Over three decades after Melville's death, the first edition of Billy Budd was published in London as part of a series entitled The Standard Edition of Melville's Complete Works. The following is Raymond Weaver's introductory statement from that 1924 Constable Edition in full. The very language Weaver chooses suggests a sureness of which he could hardly have been certain. Only the second paragraph contains a hint at the reservation with which Weaver produced this version of the novel. In a move meant surely to serve as a disclaimer, he attempts to substantiate his editorial adjustments as merely "slight adjustments in the interest of interest of grammar or style."

In fact, Weaver's changes were more substantial than he would have the reader believe. As Hayford and Sealts note in their thorough examination of the manuscript nearly four decades later, Weaver's misreadings range from those that are indeed 'slight' to others of much greater significance.
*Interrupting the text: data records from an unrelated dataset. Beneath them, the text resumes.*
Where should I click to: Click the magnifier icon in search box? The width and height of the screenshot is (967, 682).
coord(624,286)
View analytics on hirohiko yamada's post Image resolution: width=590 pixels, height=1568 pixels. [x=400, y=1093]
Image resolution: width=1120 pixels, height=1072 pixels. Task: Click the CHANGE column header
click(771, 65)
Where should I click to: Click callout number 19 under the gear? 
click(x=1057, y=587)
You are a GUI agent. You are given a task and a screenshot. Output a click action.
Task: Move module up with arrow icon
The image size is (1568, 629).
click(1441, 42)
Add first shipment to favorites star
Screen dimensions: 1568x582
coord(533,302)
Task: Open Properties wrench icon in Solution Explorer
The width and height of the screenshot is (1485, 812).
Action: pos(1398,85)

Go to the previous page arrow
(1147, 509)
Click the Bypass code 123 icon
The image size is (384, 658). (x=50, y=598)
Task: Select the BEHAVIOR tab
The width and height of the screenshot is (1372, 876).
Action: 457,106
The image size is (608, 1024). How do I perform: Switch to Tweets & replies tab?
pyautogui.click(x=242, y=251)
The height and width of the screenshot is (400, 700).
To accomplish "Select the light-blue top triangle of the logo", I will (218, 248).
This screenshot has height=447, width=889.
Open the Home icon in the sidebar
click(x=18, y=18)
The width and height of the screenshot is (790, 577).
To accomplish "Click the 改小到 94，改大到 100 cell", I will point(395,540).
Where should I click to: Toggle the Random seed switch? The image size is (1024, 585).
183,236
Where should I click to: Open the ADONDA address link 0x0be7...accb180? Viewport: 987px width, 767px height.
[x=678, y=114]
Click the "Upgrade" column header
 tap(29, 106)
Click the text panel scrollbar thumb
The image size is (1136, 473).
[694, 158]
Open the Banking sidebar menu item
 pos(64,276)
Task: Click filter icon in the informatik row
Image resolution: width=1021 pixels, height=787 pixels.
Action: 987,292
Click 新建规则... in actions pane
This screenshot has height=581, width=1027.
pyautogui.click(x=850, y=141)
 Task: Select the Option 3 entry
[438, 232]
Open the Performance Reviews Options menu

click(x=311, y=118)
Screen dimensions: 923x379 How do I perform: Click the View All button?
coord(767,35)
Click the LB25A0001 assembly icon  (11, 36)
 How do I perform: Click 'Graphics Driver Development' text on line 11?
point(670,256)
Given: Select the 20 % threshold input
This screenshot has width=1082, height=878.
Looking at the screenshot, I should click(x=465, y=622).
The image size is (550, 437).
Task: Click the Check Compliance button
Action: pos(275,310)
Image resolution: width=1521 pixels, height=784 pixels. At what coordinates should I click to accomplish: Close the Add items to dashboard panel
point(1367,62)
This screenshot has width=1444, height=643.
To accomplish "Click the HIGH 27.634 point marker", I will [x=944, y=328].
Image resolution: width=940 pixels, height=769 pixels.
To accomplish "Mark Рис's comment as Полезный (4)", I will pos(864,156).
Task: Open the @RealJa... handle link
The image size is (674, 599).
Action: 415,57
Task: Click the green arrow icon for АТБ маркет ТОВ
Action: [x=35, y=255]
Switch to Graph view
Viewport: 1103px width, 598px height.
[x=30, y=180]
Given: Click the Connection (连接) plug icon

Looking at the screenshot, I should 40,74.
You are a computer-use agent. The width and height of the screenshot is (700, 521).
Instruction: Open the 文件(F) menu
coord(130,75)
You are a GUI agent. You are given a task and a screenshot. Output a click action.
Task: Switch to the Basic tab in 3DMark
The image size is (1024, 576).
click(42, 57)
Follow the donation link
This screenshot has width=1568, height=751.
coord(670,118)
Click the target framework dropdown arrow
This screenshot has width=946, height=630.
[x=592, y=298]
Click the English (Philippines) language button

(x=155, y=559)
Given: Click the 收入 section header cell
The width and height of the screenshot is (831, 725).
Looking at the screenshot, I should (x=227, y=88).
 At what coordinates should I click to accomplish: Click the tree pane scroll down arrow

BILLY BUDD, the title-piece of this volume, is a novel finished by Melville five months before his death in 1891, and never before published. 'Daniel Orme ' is a sketch 'omitted from Billy Budd.' The fourth piece-'The Two Temples'-was on May 12, I854, refused by Publisher's Monthly Magazine out of a fear of offending the religious sensibilities of the congregation of Grace Church, New York. This volume concludes with eight sketches surviving in manuscript, written, in all probability, after Melville's retirement in 1886, at the age of sixty-seven, from his post as Inspector of Customs in New York City. Except for his letters, journals, and the juvenile 'Fragments from a Writing Desk,' this closes the count of Melville as a writer of prose. The rest of the volume comprises all Melville's contributions to magazines that he acknowledged but never reprinted.

The text of matter hitherto unpublished has, so far as possible, been printed verbatim from Melville's manuscript. Here and there, however, owing to the heavily corrected condition of many of the papers, slight adjustments in the interests of grammar or of style have been made in Melville's wording.

The editor and publishers are indebted, to the Princeton University Press for their courtesy in allowing two of the essays included in this volume to be reprinted from The Apple-Tree Table and Other Sketches, a volume of Melville's prose miscellanea recently issued from Princeton.

Four years later, Weaver slightly modified his earlier edition of Billy Budd for publication in the United States. The Horace Liveright edition entitled The Shorter Novels of Herman Melville, while adjusted a bit by Weaver himself, was essentially the same as the 1924 edition of Billy Budd.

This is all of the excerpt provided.